Geography matters, the balance of power matters, and democracy–it’s not yet clear if democracy matters or not.
I’ve been asked to comment on Brexit. I’m happy to do so, but not by promoting a position yes or no, or by attempting to unravel the political machinations, as I have neither the knowledge nor the interest to do so.
What I can do is propose two beneath the surface contexts which might be useful in understanding what’s really going on. These are the impressions and opinions of a distant observer, someone who is neither an expert nor a resident of the United Kingdom / Great Britain.
It seems to me that geography is still salient. As an island sea power, England is close enough to the continental land-based powers of Europe to fear invasion or continental hegemony but independent enough to not rely too completely on continental European powers.
This is not just a consequence of its temperate weather (thanks to the Gulf Stream) or being an island; the historical reliance on sea power places it in the same general category as the other historic blue-water sea-power-based European nations: The Netherlands, Spain, Portugal, Denmark and Sweden.
These sea-power nations projected power and secured trading rights and colonies by controlling the seas and access points to interior lands, the so-called Rimlands.
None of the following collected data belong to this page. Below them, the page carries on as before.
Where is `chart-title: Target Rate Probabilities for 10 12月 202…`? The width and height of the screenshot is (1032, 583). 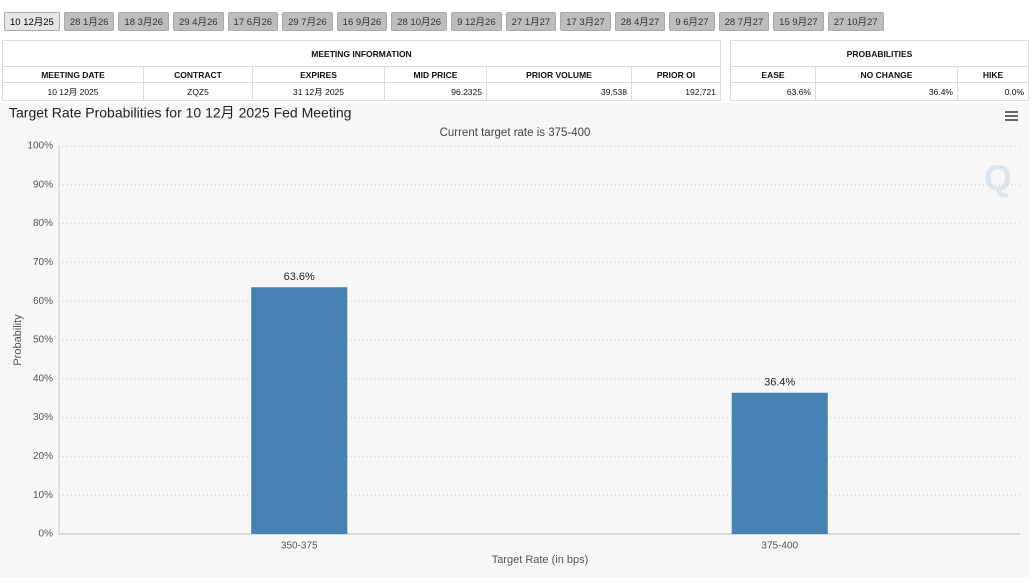 chart-title: Target Rate Probabilities for 10 12月 202… is located at coordinates (180, 113).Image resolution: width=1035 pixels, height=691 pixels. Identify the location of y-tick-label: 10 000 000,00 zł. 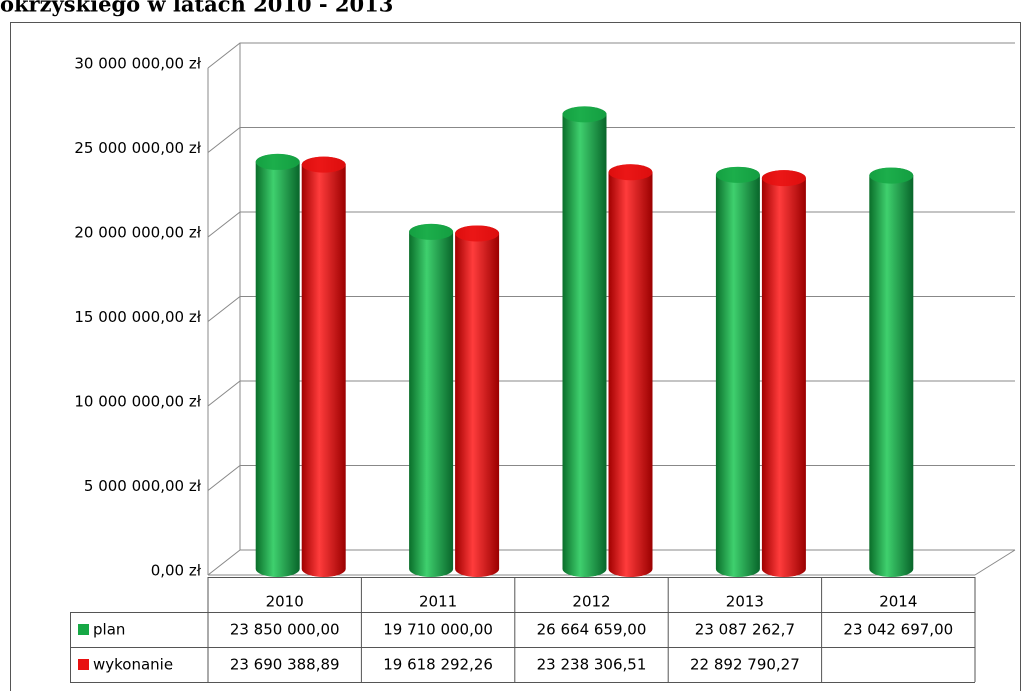
(138, 402).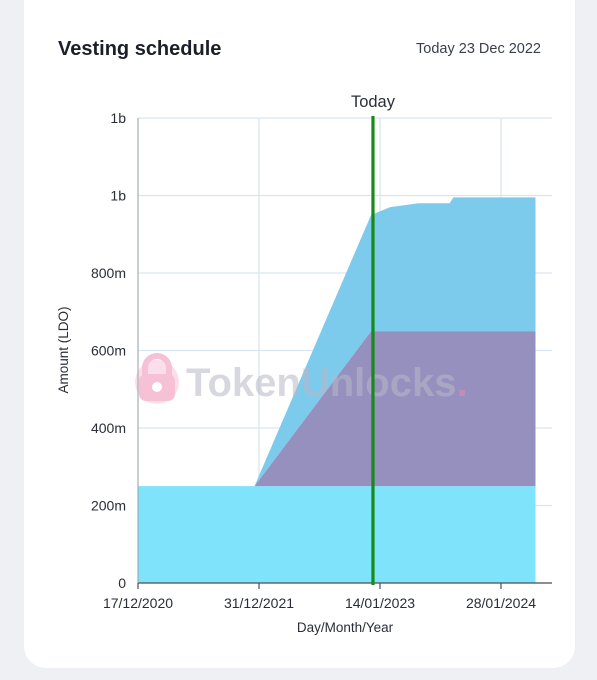 Image resolution: width=597 pixels, height=680 pixels. I want to click on watermark-lock-icon, so click(157, 378).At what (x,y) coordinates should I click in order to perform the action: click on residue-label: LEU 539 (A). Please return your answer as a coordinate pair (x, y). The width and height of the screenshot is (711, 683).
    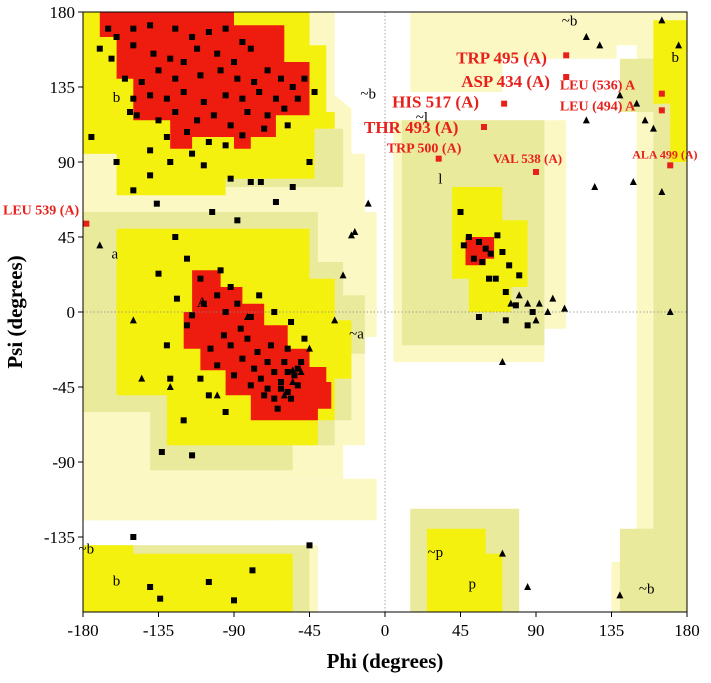
    Looking at the image, I should click on (42, 212).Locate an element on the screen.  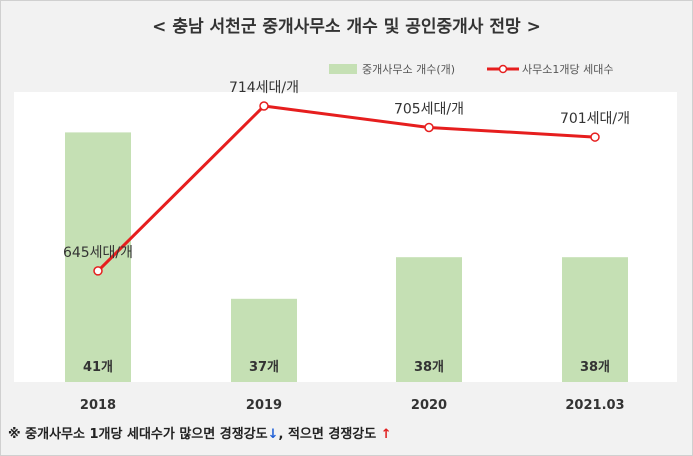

Continental powers such as Russia, France and Germany have at various times made formidable attempts to create rival blue-water navies, but in each case the British or American fleets eventually limited these claims to dual power bases (both land and sea-based power).
(Naval history buffs know the British fleet contested the Baltic against Russian and Swedish fleets in the early 1700s, that Admiral Nelson defeated the Danish fleet at Copenhagen in 1801, and the French fleet’s blockade sealed the American victory in the War of Independence at Yorktown in 1781. Nelson’s victory over the combined Spanish and French fleets at Trafalgar in 1805 cemented British sea-power hegemony until the rise of the German Navy in the 20th century.)
As a result of these inherently different bases of power, any alliance a sea-based power makes with a land-based power is contingent, that is, more a matter of choice than of absolute necessity.
Land-based powers exposed to invasion from bordering states or nearby Great Powers do not have the luxury of contingent alliances; they must secure alliances that establish a balance of power that will thwart would-be invaders.
Thus the continental powers France and Germany need an alliance to balance the threat posed by the other great land-based power, Russia. For its part, Russia has the same need to maintain a balance of power that offers some security from encroachment or hegemony from East (China) and West (Europe).
This difference between sea-based power and land-based power may help explain the contingent nature of Scandinavia’s participation in the European Union. It is not surprising that Denmark, Sweden and the U.K. retained their national currencies. (There are 28 member states in the EU but only 19 countries in the single-currency eurozone.)
This works both ways. A French-British alliance is not a substitute for a French-German alliance, as a British-German alliance is not a substitute for a German-French alliance. The continental balance of power demands land-based alliances with one’s neighbors; a contingent alliance with a sea-based power is no substitute–especially if the sea-based power has a less pressing need for a land-based ally.
Then there’s the special relationship of Britain and the U.S., both sea powers whose interests in continental Europe are to help maintain a balance of power that minimizes the risk of armed conflict.
In sum: Britain’s participation in the EU was always contingent, and despite the continental urge to punish Brexit, Britain’s exit doesn’t really damage the balance of power. In terms of balancing land-based power, U.S. and NATO engagement with the Eastern European nations is far more consequential to continental Europe than Brexit.
In addition to geography, there’s democracy and the asymmetry of the neoliberal economic order. Not to put too fine a point on it, but democracy only works for the political and financial elites as long as the people vote as they’re told.
Once democracy becomes a source of resistance to the Power Elites, then elections that go counter to ruling-elite wishes must be declared illegitimate or reversed. (Hence the Power Elite’s furious battle to delegitimize Brexit and Trump’s election. Little wonder that the infamously bogus Steele Dossier was concocted by MI6 operatives.)
In other words, democracy is only acceptable if the voters rubberstamp the ruling elites’ centralized control of capital and power.
The last mechanism clanking away beneath the surface of Brexit is the hollowing out of economies ruled by centralized neoliberal (i.e. globalized) elites. High Street (Main Street in America) is simply not profitable to financial elites, and neither is a decentralized economy that serves localized needs rather than centralized profit centers.
So the economic and social fabric of the nation is ground down to dust in favor of Amazon, Wal-Mart, a handful of banks in London and New York and regulatory satraps in the central state who protect and serve the financial elites and their political and Deep State partners.
Geography matters, the balance of power matters, and democracy–it’s not yet clear if democracy matters or not. If the Power Elites have their way, democracy must either rubberstamp the Power Elites’ dominance and exploitation or it’s a threat that must be neutralized by whatever means are necessary.